Data for review:
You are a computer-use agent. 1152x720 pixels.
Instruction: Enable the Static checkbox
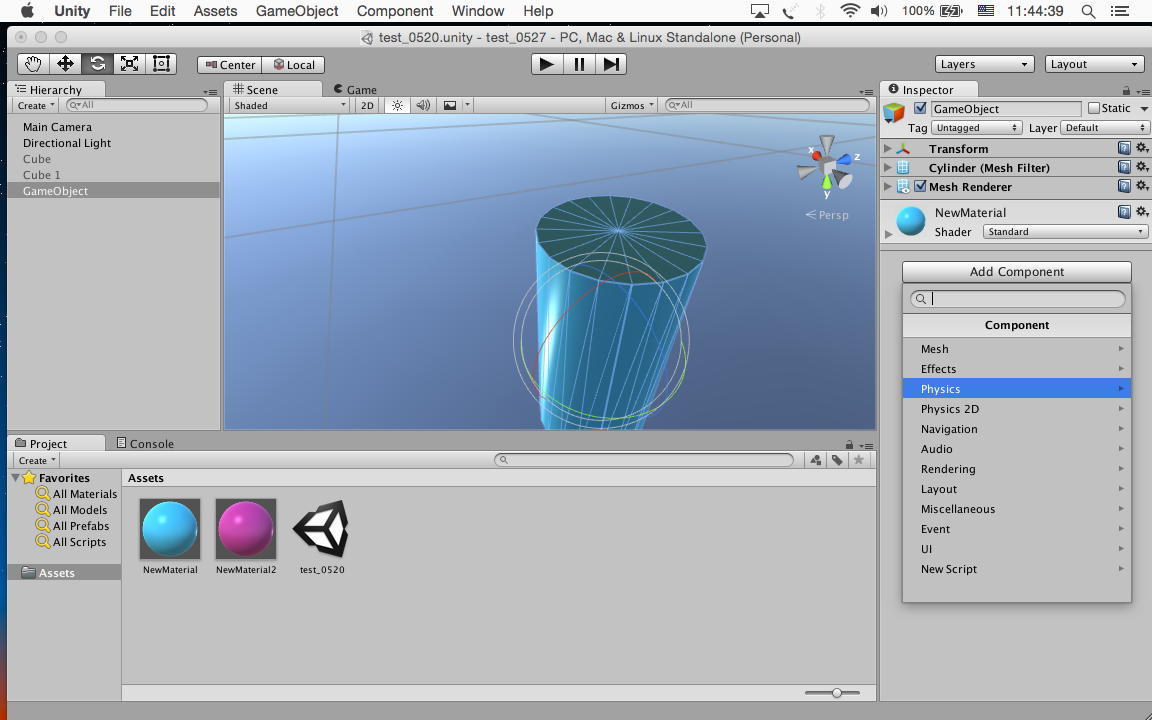click(1094, 108)
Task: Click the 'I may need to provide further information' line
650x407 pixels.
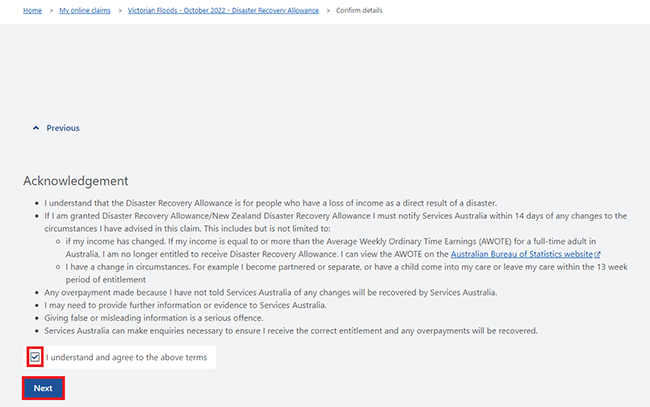Action: (185, 305)
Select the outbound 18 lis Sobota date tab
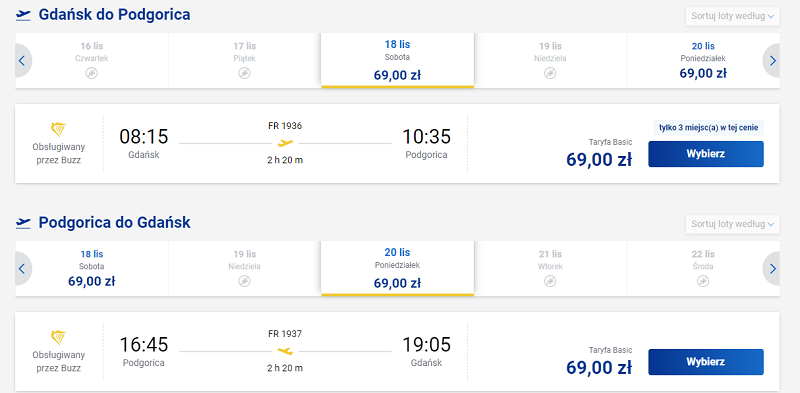 tap(397, 61)
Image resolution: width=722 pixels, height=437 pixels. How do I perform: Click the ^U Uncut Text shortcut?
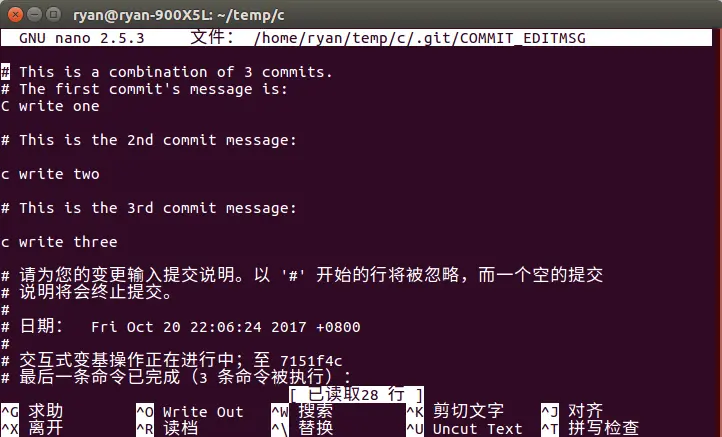point(465,428)
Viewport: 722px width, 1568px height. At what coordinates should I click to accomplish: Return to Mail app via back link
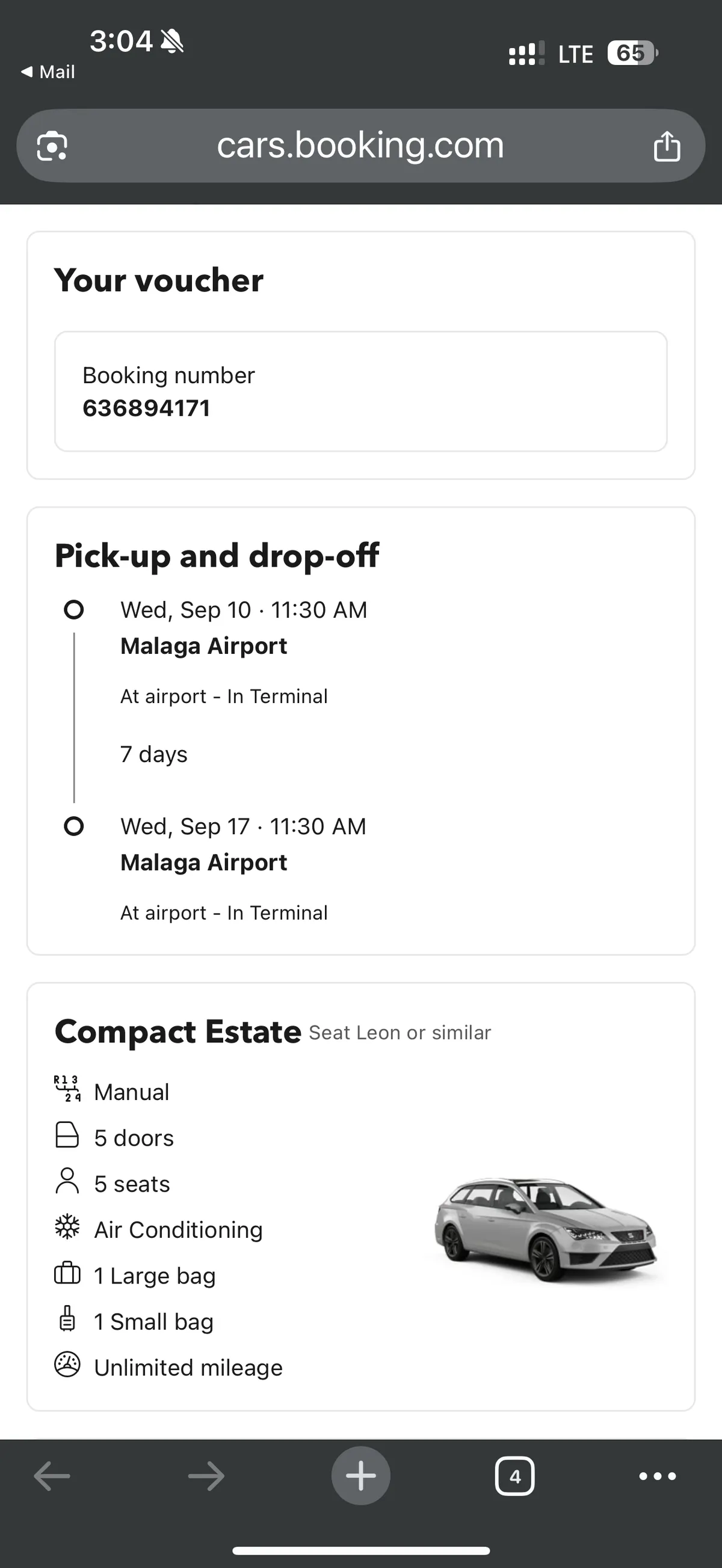[48, 72]
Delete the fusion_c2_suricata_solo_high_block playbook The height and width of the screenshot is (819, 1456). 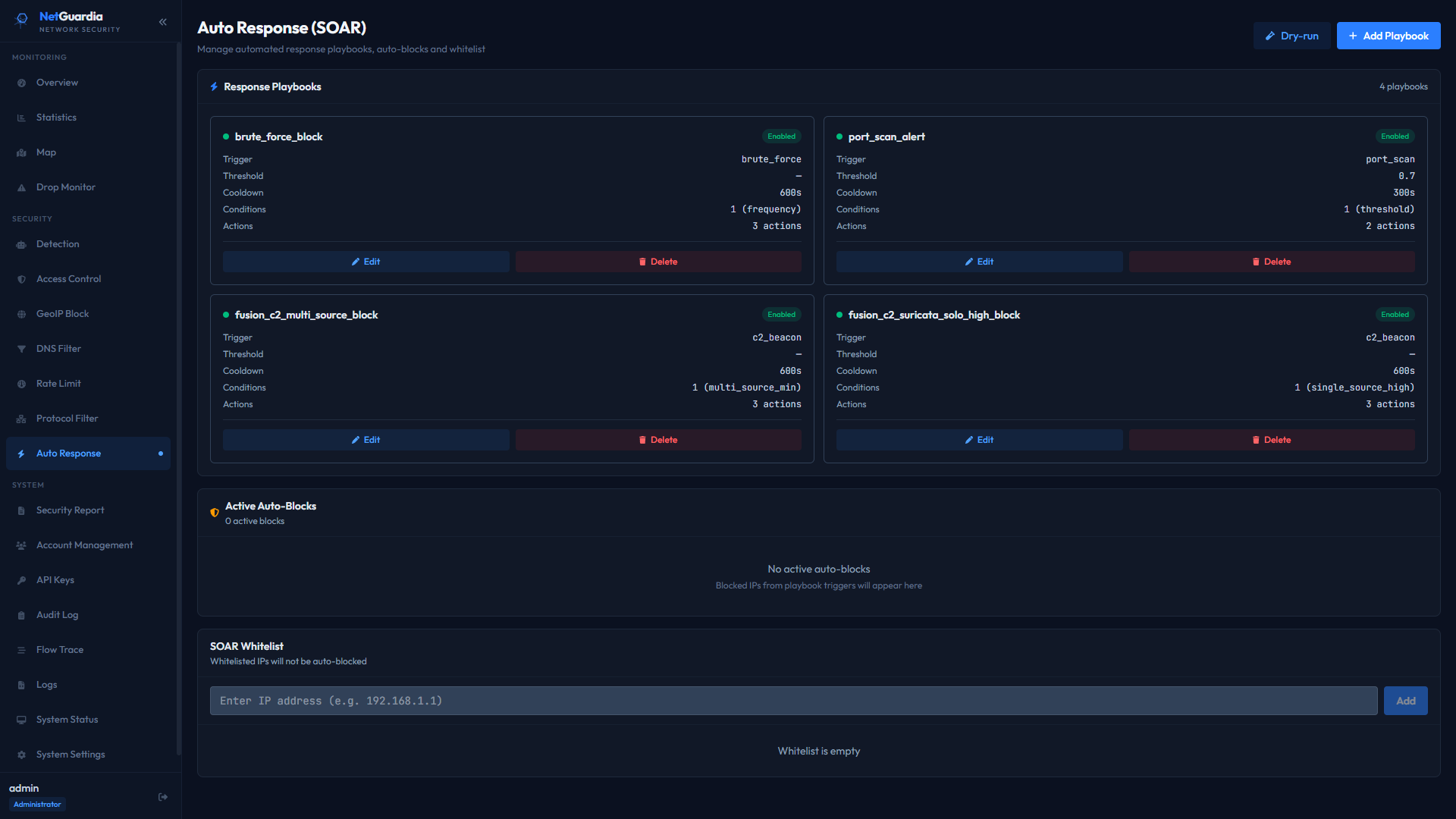(1272, 440)
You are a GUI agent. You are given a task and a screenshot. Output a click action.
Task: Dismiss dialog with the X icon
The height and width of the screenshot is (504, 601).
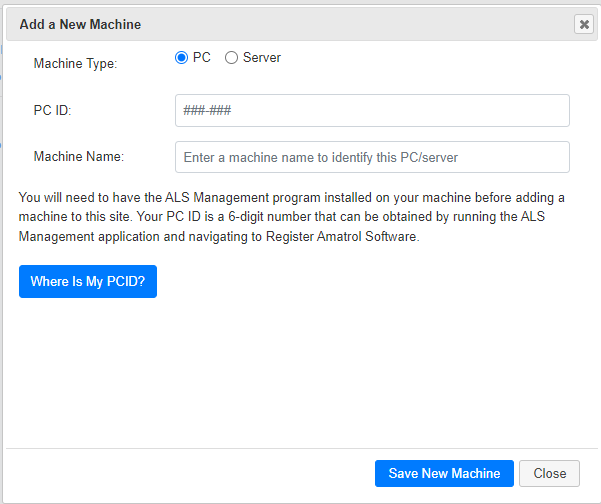coord(584,25)
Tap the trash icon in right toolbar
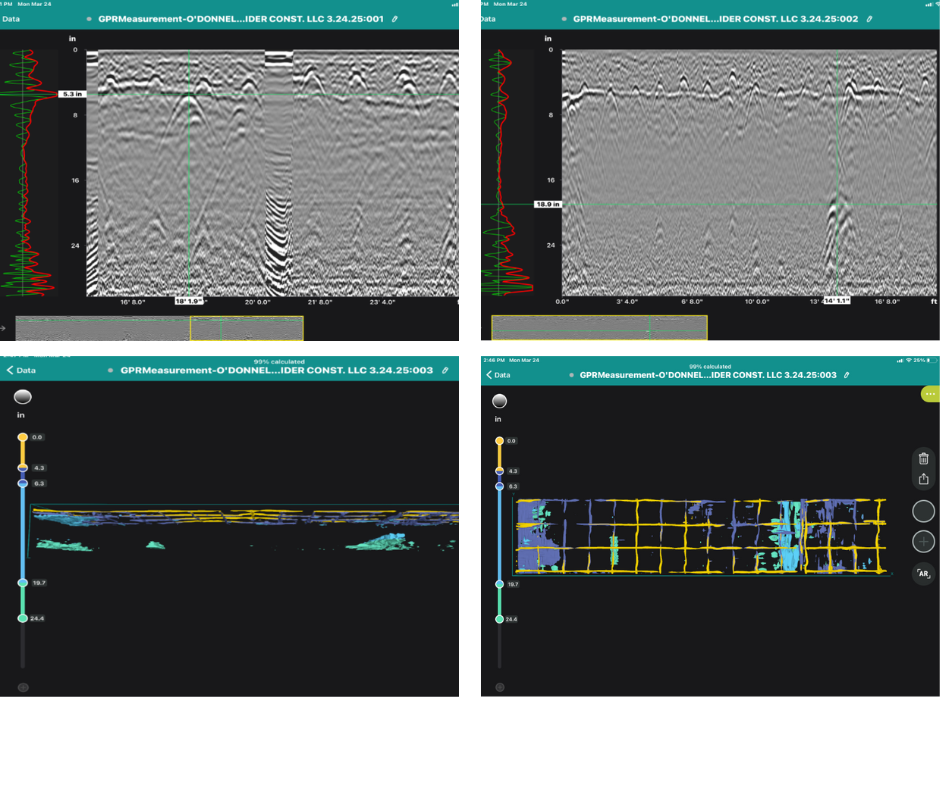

Exercise goal:
Would you please give the number of lines in this material containing the string "icon", with no further text?

Worked solution:
2